A quick note on the benefits of DLP projectors: DLP technology allows manufacturers to make smaller, more portable projectors. DLP projectors give more white lumens dollar-for-dollar than projectors with 3LCD technology, so you can expect to get a brighter overall image in the face of ambient light – for things with light backgrounds like those documents and spreadsheets. 3LCD projectors, however, have as many color lumens as they do white ones, so your colors will be more vibrant than with a DLP. 3LCDs tend to cost more than DLPs, however, so if you don’t need accurate color in ambient light situations, DLP may win your purchase.
DLP projectors also have sealed light paths, so there’s no worry of dust particles getting inside of the optics. Dust can cause huge issues with your projected image, in that the “dust blob” blocks the light and results in a dark spot on the screen. To clean that our would be a major maintenance call, resulting in a loss in time and money. 3LCD manufacturers are starting to seal their light paths as well, though they do so in a different way.

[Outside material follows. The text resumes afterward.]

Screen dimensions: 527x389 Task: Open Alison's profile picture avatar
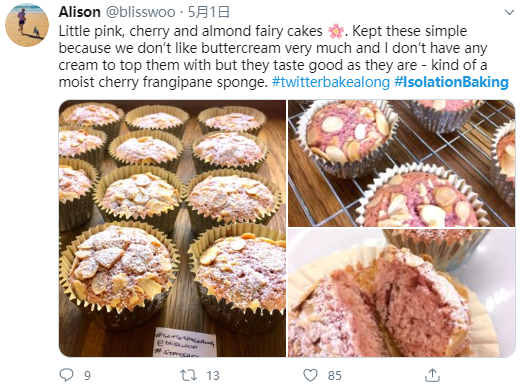coord(27,25)
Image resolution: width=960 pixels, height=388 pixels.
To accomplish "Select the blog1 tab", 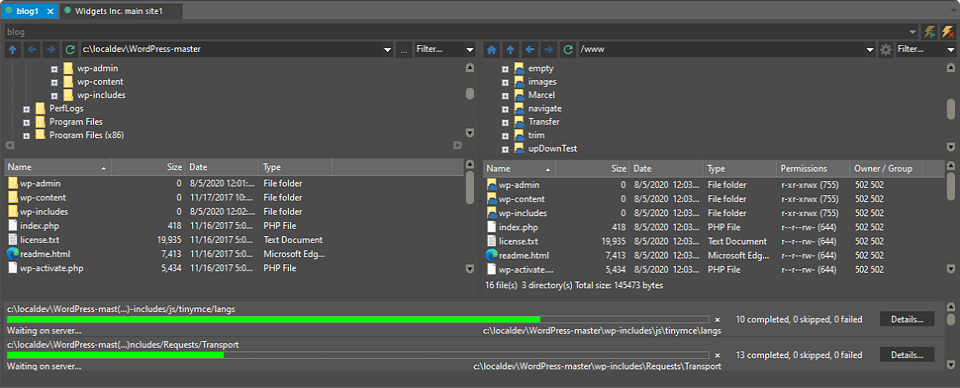I will coord(29,11).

The Optoma EH330UST has a lamp life of up to 15,000 hours – in Dynamic Mode. In ECO, it’s rated to last up to 10,000 hours, and 4,000 hours at full power. It is important to keep in mind that using ECO modes significantly lowers the brightness output, so in situations with high ambient light, using these modes will not be practical. However, in rooms with good control over lighting conditions, you should be able to use one of the two ECO modes and extend the lamp life of the projector. Even if you have to run the projector at full power all the time, lamps are a small expense these days, and at 4,000 hours with heavy use, you can expect the lamp to last a few years.